In her presentation, “Advancing Neuromorphic Hardware Using Recent Advancements in Analog Computing and Tools,” Jennifer Hasler, Professor of Electrical Engineering and pioneer in programmable analog systems, explored how modern analog CMOS infrastructure including Field Programmable Analog Arrays is enabling scalable and energy efficient neuromorphic engineering.
Okika Devices was proud to support this work as a co-sponsor.
The Analog Computing Inflection Point
Digital IC design transformed computing by building abstraction layers, architecture theory, and synthesis tools on top of decades of CMOS scaling. That infrastructure made complex digital systems accessible to a wide engineering base.
Analog computing is now approaching a similar inflection point.
Recent advancements include:
- Large-scale Field Programmable Analog Arrays
- System-level analog and mixed-signal synthesis tools
- Floating-gate programmability in standard CMOS
- Compute-in-Memory architectures
-
Vector-Matrix Multiplication achieving up to 1000× energy efficiency improvements
These developments are moving analog hardware from research prototypes into deployable platforms.

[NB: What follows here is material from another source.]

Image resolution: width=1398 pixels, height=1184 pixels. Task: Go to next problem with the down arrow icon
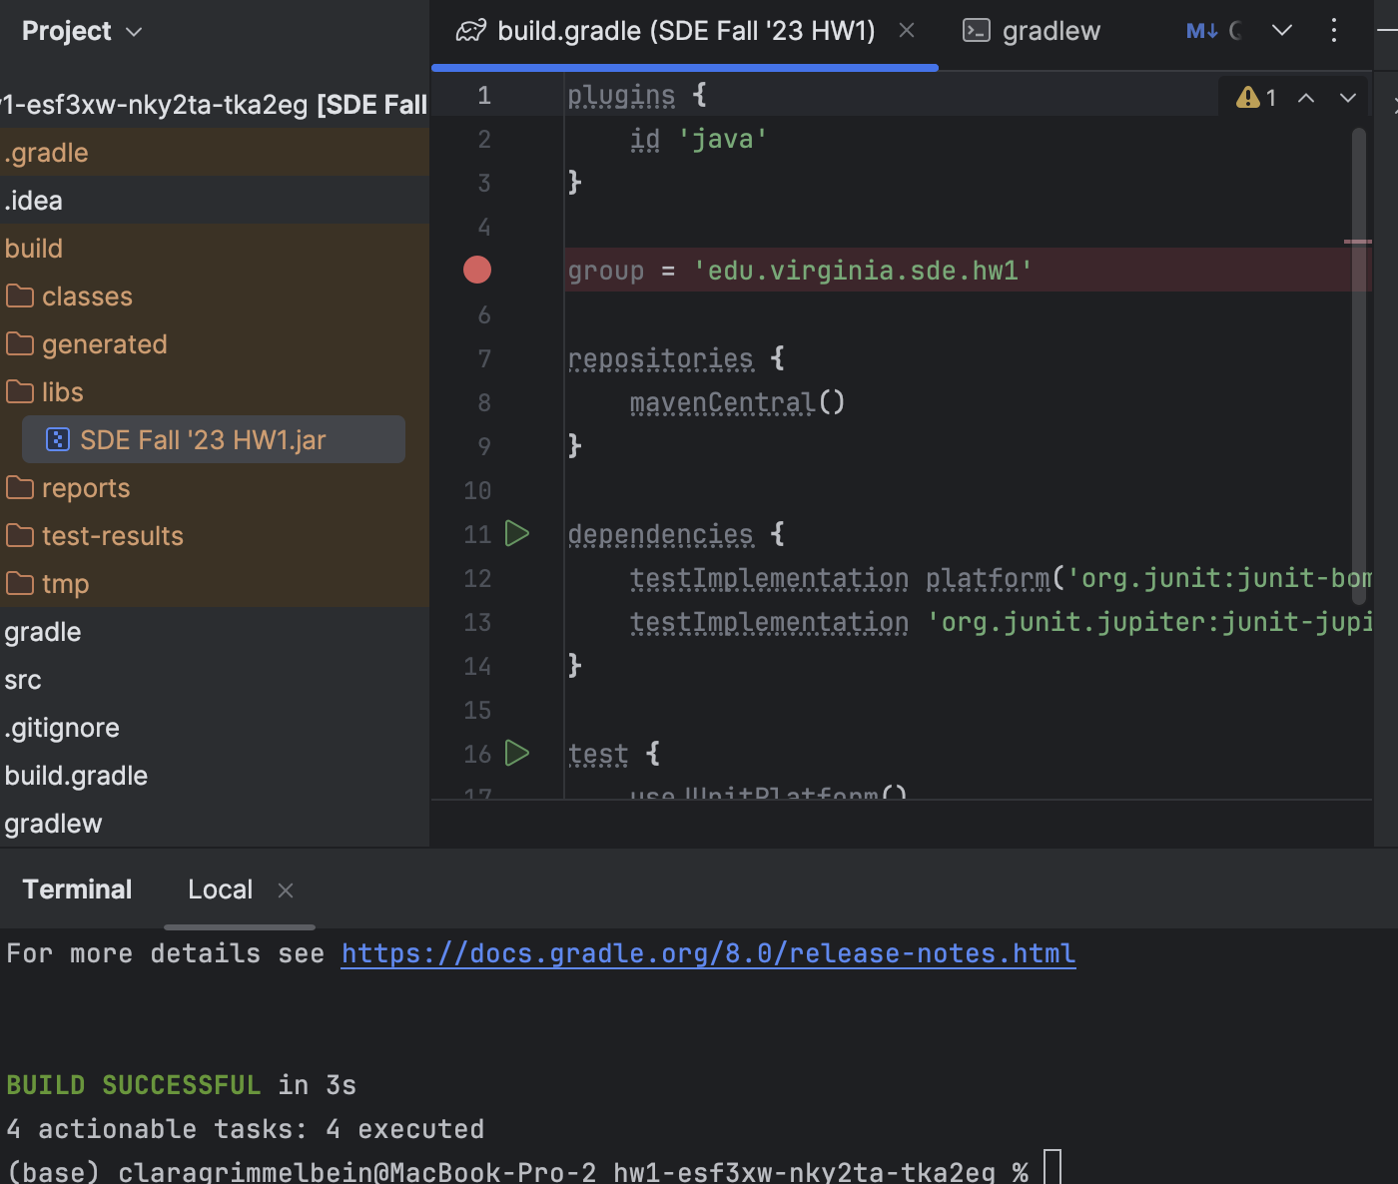[1348, 98]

Early commercial FPAA systems, including modern platforms from Okika Devices, demonstrate that programmable analog computing is no longer experimental. Engineers can now prototype reconfigurable analog and mixed signal systems without committing to full custom silicon.
The long term vision mirrors the trajectory of digital design. Provide engineers with practical toolchains, reusable abstraction layers, and scalable hardware infrastructure for complex analog and neuromorphic systems.
When Is Analog Truly Neuromorphic?
Neuromorphic systems often use analog substrates, but not all analog systems are neuromorphic.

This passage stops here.